* **Problem to work on**:
Scan the entries below for the word "computer". Copy out every line in which it occurs.

* **Data shown**:
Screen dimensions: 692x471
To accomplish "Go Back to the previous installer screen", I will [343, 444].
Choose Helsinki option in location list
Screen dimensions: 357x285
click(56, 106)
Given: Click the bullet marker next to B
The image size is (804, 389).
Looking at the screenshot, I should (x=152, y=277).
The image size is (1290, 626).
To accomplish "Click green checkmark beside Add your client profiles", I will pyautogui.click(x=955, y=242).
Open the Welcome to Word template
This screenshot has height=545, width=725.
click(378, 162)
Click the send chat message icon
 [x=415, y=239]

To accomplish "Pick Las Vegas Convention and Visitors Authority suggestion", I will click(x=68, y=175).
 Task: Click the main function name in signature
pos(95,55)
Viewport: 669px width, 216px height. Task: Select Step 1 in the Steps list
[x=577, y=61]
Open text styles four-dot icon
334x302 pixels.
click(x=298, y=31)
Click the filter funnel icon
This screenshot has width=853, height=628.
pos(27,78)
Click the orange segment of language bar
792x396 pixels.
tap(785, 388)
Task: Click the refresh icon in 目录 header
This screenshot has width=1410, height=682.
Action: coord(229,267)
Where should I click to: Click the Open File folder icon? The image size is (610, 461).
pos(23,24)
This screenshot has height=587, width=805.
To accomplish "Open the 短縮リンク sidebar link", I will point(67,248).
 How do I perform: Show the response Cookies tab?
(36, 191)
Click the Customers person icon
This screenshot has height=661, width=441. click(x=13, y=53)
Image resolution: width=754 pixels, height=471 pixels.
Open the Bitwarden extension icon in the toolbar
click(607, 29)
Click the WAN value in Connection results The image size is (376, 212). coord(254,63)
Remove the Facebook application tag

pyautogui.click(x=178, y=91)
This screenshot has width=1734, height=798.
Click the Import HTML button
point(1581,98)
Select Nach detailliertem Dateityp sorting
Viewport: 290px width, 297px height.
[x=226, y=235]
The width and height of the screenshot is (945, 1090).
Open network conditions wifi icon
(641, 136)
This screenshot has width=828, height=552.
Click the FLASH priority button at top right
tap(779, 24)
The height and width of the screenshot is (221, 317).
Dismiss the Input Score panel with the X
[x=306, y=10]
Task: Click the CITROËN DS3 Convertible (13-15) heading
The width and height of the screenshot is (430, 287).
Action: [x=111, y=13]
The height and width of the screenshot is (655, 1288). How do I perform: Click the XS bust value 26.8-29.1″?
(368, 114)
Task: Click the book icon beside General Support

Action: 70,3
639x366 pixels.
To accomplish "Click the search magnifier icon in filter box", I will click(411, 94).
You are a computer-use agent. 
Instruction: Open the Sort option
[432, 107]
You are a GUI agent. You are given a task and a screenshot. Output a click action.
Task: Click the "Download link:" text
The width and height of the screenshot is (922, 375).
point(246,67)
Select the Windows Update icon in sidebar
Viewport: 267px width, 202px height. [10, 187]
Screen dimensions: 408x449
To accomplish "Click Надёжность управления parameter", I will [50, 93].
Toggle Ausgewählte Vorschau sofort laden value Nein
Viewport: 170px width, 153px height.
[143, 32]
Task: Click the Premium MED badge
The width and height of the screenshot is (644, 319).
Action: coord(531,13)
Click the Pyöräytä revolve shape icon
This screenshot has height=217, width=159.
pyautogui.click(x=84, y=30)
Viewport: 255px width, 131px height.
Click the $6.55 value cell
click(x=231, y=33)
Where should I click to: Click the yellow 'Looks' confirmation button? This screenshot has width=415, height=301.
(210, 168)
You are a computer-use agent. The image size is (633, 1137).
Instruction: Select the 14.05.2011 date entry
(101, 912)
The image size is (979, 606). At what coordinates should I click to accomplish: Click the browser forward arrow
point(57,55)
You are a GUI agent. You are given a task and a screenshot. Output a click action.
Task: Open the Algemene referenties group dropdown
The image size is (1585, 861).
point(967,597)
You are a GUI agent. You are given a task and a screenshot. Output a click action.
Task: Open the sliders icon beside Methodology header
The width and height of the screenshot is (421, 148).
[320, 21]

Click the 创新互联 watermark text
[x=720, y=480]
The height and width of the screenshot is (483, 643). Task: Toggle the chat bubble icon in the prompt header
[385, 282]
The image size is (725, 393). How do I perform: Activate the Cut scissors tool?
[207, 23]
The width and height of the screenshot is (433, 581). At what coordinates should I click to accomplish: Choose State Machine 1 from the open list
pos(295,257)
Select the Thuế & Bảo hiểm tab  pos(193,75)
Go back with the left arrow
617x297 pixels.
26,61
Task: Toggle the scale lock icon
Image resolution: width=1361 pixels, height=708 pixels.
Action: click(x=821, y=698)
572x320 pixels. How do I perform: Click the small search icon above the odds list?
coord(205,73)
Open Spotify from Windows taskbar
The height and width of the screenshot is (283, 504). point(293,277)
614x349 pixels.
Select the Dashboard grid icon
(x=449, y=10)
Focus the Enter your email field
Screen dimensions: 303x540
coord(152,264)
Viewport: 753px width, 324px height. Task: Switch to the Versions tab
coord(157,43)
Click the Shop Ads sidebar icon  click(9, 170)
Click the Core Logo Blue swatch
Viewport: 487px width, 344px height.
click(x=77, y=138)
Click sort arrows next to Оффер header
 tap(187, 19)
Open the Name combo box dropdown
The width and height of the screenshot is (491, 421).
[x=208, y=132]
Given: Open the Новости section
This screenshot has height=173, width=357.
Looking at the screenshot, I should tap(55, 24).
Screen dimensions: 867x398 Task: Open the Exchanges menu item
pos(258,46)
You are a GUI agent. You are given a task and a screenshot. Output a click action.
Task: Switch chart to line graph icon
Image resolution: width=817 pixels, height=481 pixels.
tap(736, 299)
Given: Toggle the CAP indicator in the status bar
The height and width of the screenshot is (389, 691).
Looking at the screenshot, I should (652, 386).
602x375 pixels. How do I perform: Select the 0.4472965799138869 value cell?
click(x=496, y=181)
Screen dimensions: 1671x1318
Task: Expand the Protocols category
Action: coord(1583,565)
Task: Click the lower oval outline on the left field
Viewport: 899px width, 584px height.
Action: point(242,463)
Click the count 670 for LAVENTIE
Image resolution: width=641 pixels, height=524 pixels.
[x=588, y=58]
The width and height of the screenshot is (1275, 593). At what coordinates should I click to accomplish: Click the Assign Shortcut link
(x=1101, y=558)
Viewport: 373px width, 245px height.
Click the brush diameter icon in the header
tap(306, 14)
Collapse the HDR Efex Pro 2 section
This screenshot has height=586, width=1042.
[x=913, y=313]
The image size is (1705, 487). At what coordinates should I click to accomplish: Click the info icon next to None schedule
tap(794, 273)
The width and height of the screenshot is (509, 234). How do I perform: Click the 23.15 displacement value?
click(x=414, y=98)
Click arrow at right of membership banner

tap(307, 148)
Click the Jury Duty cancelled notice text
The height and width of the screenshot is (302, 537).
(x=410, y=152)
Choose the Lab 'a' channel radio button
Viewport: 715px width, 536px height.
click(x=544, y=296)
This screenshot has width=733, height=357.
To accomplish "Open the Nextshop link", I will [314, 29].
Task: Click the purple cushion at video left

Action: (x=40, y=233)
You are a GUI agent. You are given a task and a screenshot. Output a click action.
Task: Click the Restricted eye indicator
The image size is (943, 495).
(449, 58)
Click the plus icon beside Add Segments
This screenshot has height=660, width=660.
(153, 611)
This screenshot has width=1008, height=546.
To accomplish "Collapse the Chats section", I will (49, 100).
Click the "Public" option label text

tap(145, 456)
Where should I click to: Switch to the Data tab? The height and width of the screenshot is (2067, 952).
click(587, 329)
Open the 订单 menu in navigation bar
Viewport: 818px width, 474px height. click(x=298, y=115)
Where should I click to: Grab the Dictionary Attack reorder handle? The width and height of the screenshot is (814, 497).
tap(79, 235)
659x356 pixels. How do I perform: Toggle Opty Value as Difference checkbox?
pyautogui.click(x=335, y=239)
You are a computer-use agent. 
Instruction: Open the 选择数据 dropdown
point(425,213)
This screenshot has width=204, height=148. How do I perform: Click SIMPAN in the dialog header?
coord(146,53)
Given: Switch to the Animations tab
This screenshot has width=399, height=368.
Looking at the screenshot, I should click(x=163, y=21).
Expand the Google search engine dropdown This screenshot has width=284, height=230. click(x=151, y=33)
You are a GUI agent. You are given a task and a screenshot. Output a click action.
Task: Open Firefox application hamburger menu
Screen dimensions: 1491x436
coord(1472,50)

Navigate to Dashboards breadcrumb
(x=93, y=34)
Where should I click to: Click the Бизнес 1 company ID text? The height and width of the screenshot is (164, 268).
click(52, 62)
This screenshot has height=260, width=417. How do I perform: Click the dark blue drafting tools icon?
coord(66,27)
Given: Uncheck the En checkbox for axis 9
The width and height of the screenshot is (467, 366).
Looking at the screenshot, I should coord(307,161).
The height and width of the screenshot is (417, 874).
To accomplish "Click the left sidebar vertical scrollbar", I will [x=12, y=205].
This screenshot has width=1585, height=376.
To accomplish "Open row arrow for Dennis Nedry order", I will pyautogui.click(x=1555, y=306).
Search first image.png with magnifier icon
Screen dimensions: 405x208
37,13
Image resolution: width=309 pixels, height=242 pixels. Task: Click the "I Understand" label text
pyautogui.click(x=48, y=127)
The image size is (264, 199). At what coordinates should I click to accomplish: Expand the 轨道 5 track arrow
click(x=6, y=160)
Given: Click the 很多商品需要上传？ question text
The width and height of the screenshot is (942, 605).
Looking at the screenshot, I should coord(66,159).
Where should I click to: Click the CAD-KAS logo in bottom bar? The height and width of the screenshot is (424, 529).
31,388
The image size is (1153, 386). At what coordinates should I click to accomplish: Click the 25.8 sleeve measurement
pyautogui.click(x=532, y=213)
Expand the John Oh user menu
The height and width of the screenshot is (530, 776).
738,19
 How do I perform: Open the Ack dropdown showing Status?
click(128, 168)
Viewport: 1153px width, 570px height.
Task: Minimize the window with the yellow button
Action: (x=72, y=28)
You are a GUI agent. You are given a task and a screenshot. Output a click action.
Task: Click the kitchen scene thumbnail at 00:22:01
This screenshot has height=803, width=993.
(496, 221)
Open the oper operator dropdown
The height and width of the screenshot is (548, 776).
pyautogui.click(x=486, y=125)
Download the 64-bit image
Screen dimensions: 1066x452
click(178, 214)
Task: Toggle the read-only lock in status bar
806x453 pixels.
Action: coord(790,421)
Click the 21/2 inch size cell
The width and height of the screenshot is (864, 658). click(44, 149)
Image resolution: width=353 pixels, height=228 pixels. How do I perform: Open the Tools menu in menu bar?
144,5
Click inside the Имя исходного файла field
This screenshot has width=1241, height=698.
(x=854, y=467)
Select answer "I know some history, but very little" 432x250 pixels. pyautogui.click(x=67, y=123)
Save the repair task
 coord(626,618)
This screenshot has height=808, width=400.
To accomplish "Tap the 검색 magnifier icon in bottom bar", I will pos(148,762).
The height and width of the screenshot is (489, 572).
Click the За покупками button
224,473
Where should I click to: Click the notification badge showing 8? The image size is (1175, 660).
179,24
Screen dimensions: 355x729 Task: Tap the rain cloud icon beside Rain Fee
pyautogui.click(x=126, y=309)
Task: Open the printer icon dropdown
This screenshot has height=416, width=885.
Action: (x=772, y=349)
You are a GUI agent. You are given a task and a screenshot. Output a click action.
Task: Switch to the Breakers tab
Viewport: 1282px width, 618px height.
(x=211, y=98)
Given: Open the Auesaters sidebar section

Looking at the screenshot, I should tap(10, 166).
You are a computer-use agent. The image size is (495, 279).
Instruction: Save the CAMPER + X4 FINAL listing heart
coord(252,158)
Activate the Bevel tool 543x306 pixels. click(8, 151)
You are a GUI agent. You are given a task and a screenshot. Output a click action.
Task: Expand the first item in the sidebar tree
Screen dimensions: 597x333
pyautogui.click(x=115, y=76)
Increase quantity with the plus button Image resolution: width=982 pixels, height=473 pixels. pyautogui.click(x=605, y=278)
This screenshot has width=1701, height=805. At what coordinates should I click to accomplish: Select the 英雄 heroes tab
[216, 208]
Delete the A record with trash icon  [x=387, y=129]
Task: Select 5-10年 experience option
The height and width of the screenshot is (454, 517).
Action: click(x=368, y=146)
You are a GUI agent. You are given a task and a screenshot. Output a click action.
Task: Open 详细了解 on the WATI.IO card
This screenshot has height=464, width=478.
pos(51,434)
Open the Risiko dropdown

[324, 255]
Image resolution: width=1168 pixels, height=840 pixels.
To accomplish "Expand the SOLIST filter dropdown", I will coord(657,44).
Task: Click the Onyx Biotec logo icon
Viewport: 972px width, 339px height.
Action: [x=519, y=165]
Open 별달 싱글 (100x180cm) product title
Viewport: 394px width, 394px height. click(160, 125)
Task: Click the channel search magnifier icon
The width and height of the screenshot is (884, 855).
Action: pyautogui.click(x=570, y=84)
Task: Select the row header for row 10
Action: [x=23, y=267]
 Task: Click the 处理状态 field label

* **Finished task**:
You are a computer-use agent. 
You are a computer-use agent. The image size is (633, 1137).
You are a computer-use agent. 
You are a computer-use agent. The image size is (495, 279).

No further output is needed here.